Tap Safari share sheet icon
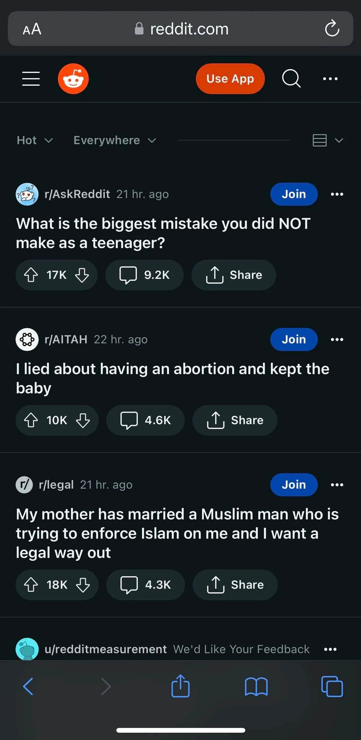 click(181, 686)
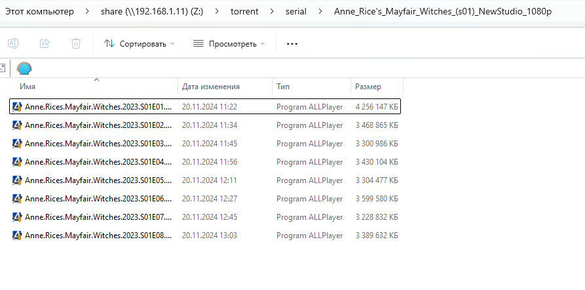The height and width of the screenshot is (290, 585).
Task: Click the ALLPlayer icon of S01E04 file
Action: pyautogui.click(x=18, y=161)
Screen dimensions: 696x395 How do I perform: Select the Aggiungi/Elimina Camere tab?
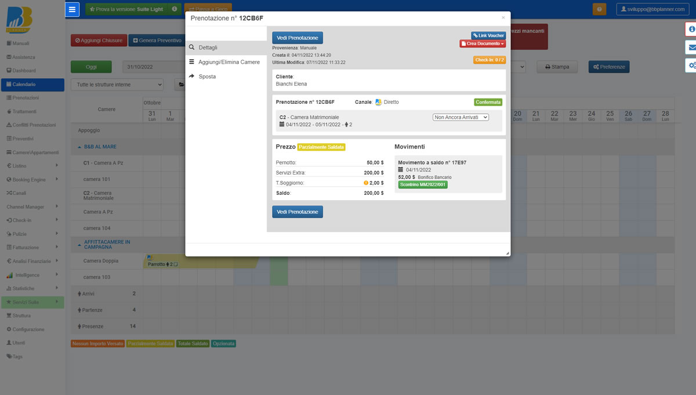[229, 61]
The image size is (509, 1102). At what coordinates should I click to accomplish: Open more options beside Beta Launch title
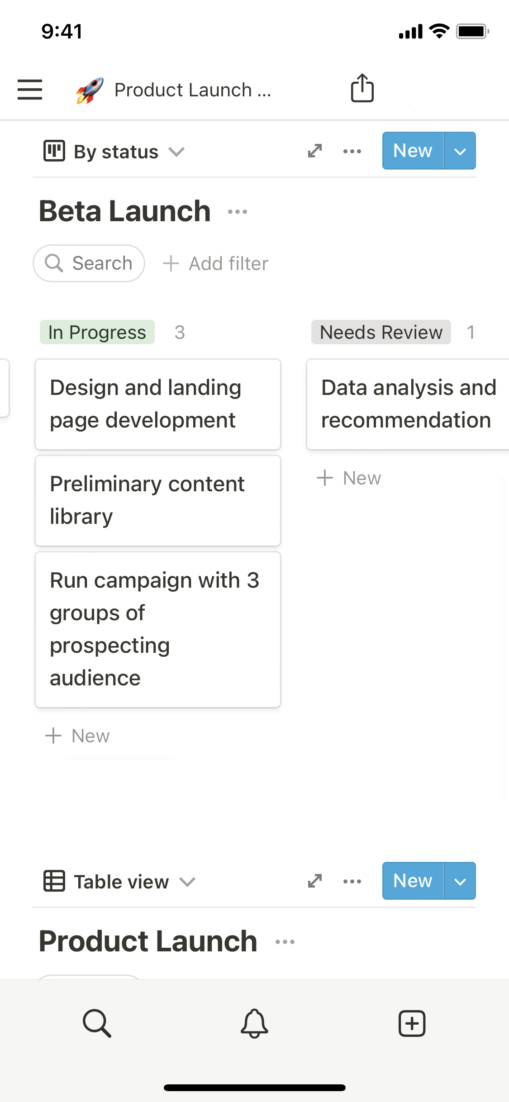pyautogui.click(x=238, y=212)
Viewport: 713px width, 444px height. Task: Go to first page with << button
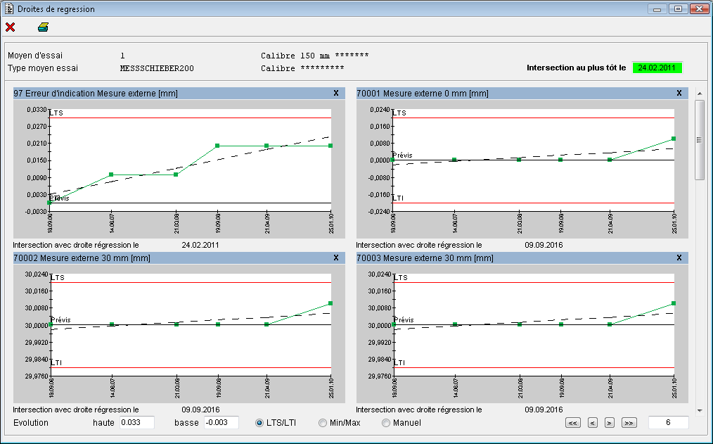[x=573, y=423]

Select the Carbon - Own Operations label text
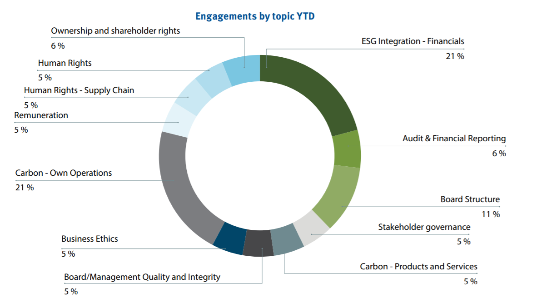coord(64,173)
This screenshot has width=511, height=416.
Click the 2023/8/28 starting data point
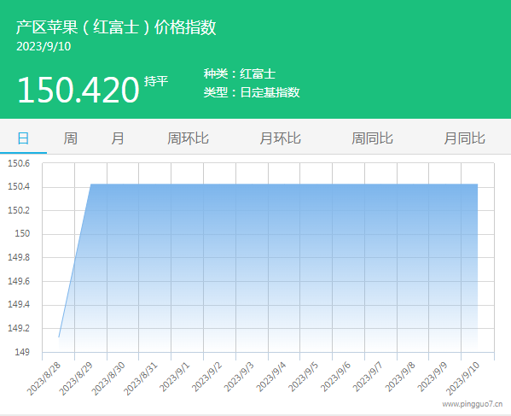59,337
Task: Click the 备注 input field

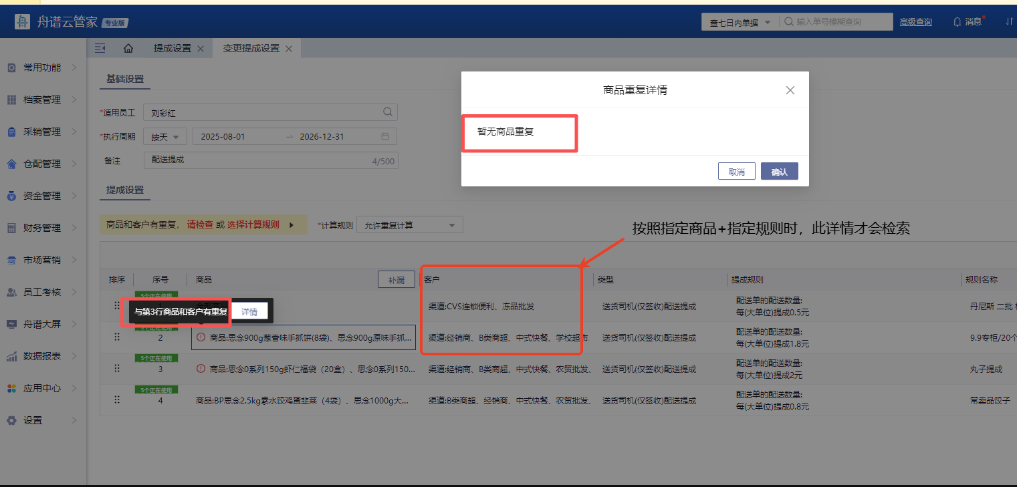Action: point(257,160)
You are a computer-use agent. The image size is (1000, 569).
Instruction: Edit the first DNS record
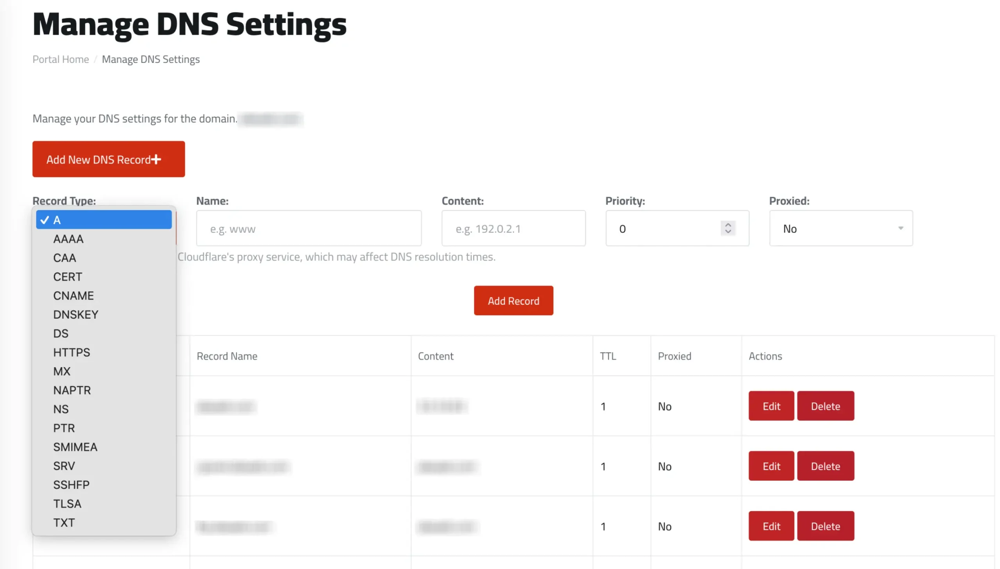point(771,406)
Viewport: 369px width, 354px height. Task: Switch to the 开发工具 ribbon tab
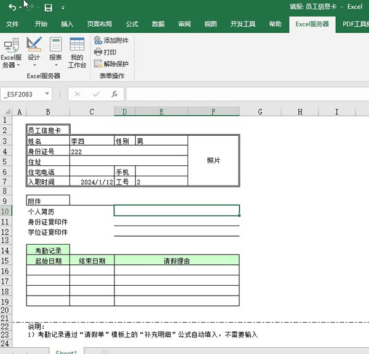(x=243, y=25)
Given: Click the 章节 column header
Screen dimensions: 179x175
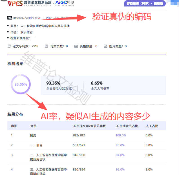Looking at the screenshot, I should [x=33, y=126].
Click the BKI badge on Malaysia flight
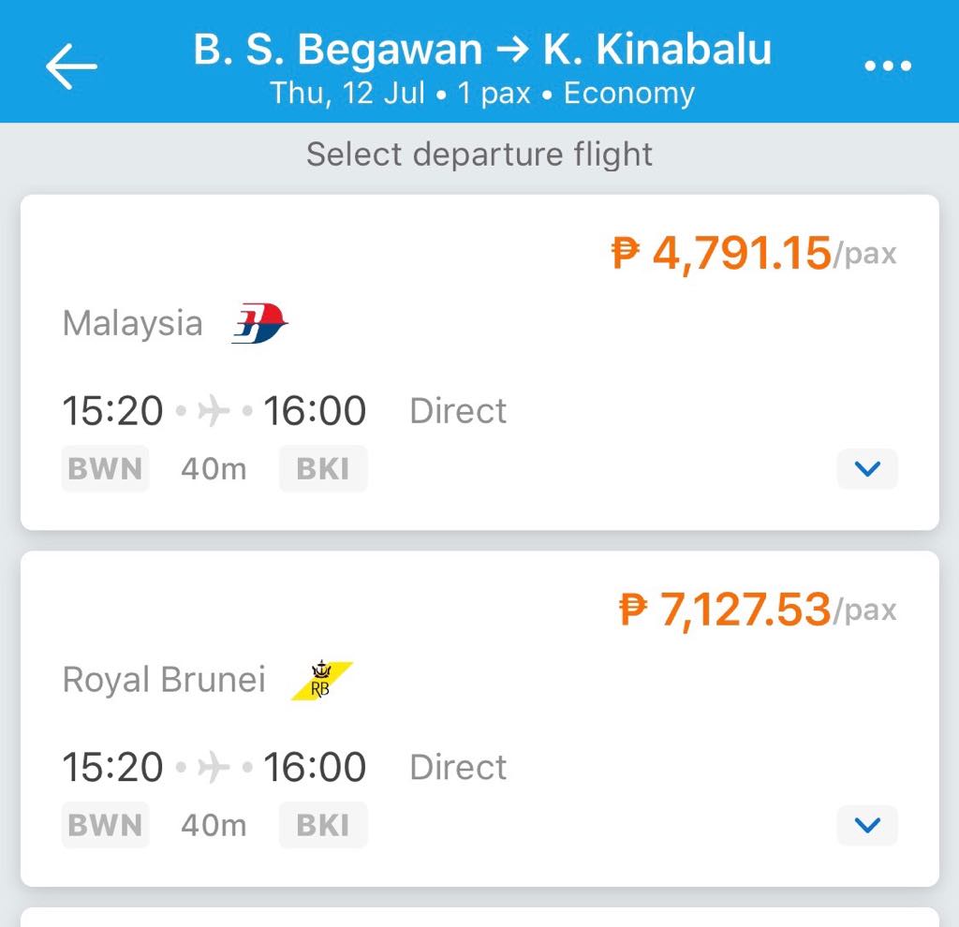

Work required
Put the part of the entries that opens with the line containing "Given: Click the 章节 column header" and runs through the end of the entries into a numbered list, leaving out blank lines and pictures.

Final result
1. Given: Click the 章节 column header
2. Screen dimensions: 179x175
3. Looking at the screenshot, I should [x=33, y=126].
4. Click the BKI badge on Malaysia flight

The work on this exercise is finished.